→ TASK TO CARRY OUT
From the line containing "Given: Click the home icon in bottom tab" through the last line of the entries below, transcribe each line exactly, excluding any picture.

(Saved entries)
---

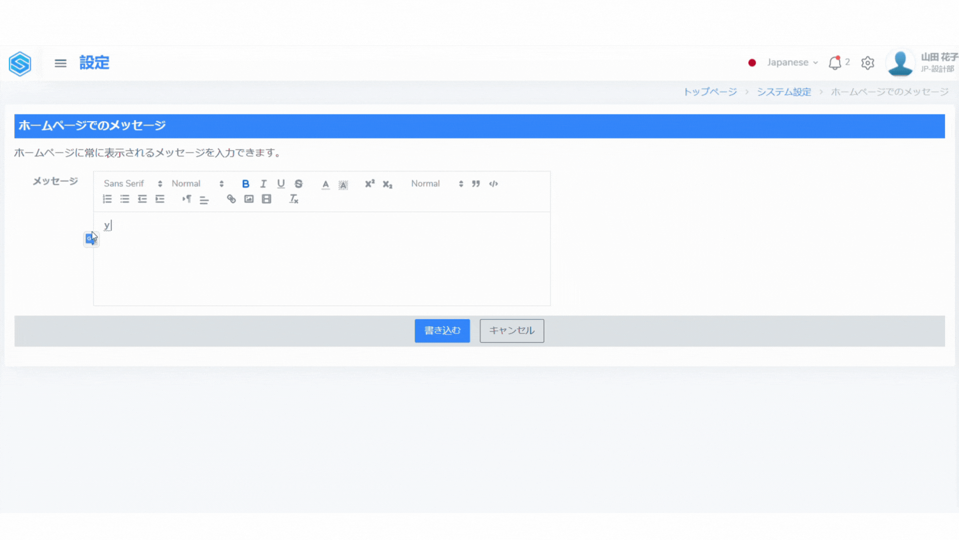This screenshot has width=959, height=540.
Task: Expand the text alignment picker
Action: pos(204,200)
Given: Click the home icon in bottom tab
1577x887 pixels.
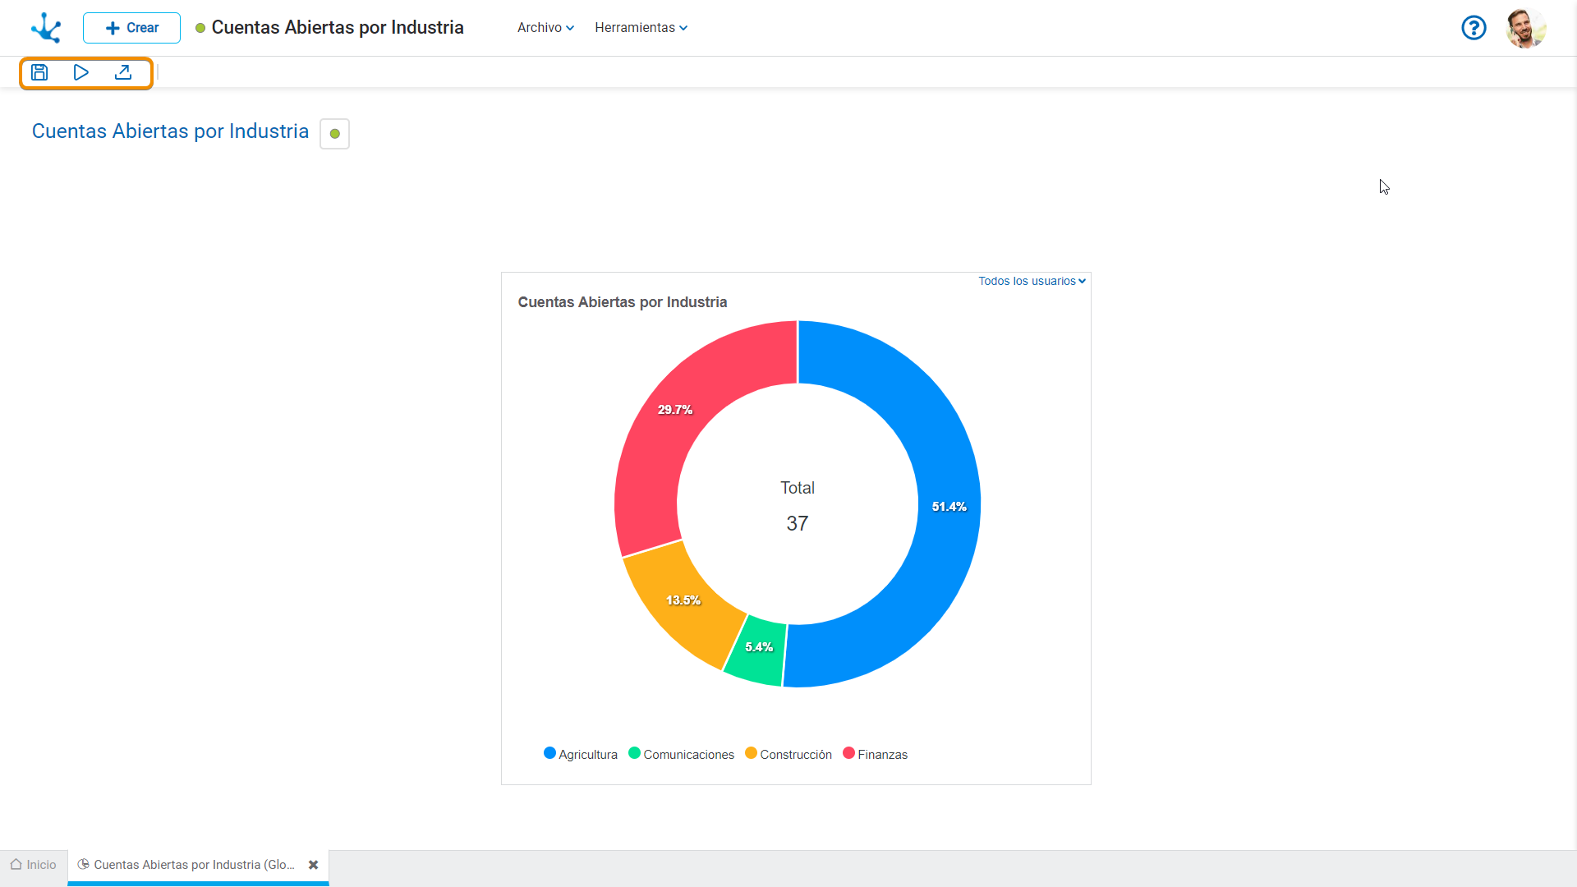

---

→ EXPECTED ANSWER
Given: Click the home icon in bottom tab
1577x887 pixels.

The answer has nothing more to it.